The Struggle to Unionize Within LA’s Biggest Charter Chain | The Nation

The Struggle to Unionize Within LA’s Biggest Charter Chain | The Nation:
The Struggle to Unionize Within LA’s Biggest Charter Chain
And the lengths that Alliance College-Ready Public Schools will go to stop it.


 Last spring, seventy teachers announced their plans to form a union at Los Angeles’s largest charter school chain, Alliance College-Ready Public Schools.The news could not have come at a worse time for the city’s business community, led by the Broad Foundation, whose unprecedented plan to make the district 50 percent charter was leaked a few months later. Alliance College-Ready, led by the Broad Foundation’s former managing director, was to be at the center of these plans.

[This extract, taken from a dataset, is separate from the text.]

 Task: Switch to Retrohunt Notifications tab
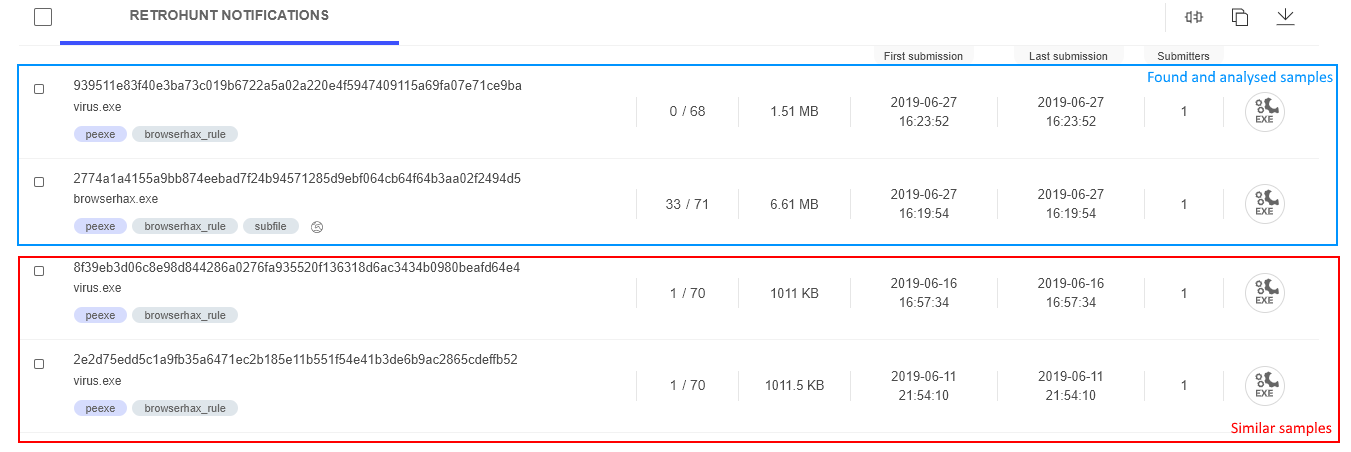[x=229, y=16]
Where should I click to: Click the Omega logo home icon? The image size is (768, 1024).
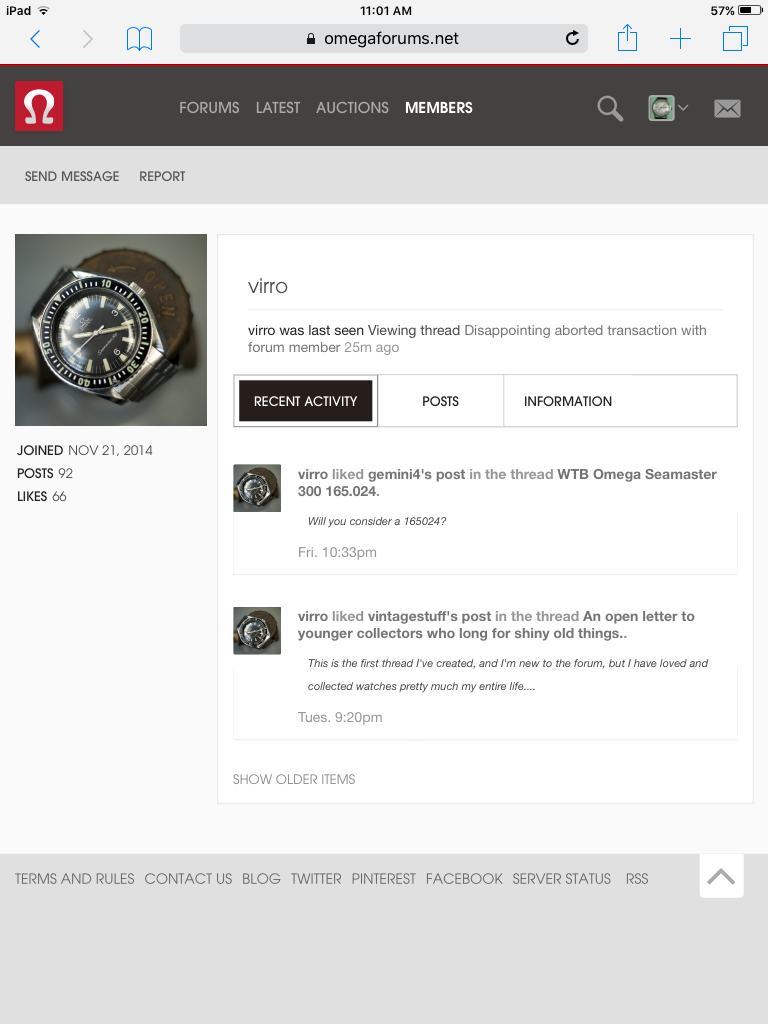[39, 106]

A union breakthrough into the city’s largest charter operator, just as this 260 charter school expansion was supposed to begin, however, would fundamentally undermine the Los Angeles boosters’ union-free vision for the nation’s largest ever charter school district.
Almost immediately after the announcement, Alliance’s private management organization began crafting plans to counter the campaign. Only a month after the drive launched last spring, an internal memo was leaked, advising administrators on how to discourage staff from unionization, noting candidly, “the goal is no unionization”. 

Documents, obtained by The Nation, show that Alliance’s leadership has not only made efforts to discourage pro-union teachers, but also to pit parentsagainst these teachers. Emails from last May, for example, show that Alliance coached paid alumni students, hired through the California Charter Schools Association, to phonebank parents with an anti-union script and collect parent signatures against the union. The documents also show that Alliance has been working with top political consultants to mobilize “parent captains and parent supporters” against the union campaign.
According to one version of the anti-union script as of May 2015, former Alliance students were paid to call parents and read the following: “Having a teachers’ union would be a big change for the Alliance.  It would end the independence that the Alliance has to make decisions on behalf of kids. And – I don’t know about your kids – but I chose to go to the Alliance because of the small class sizes, great teachers, and personalized attention. [Add any other reasons you chose to attend the Alliance.]” (emphasis original)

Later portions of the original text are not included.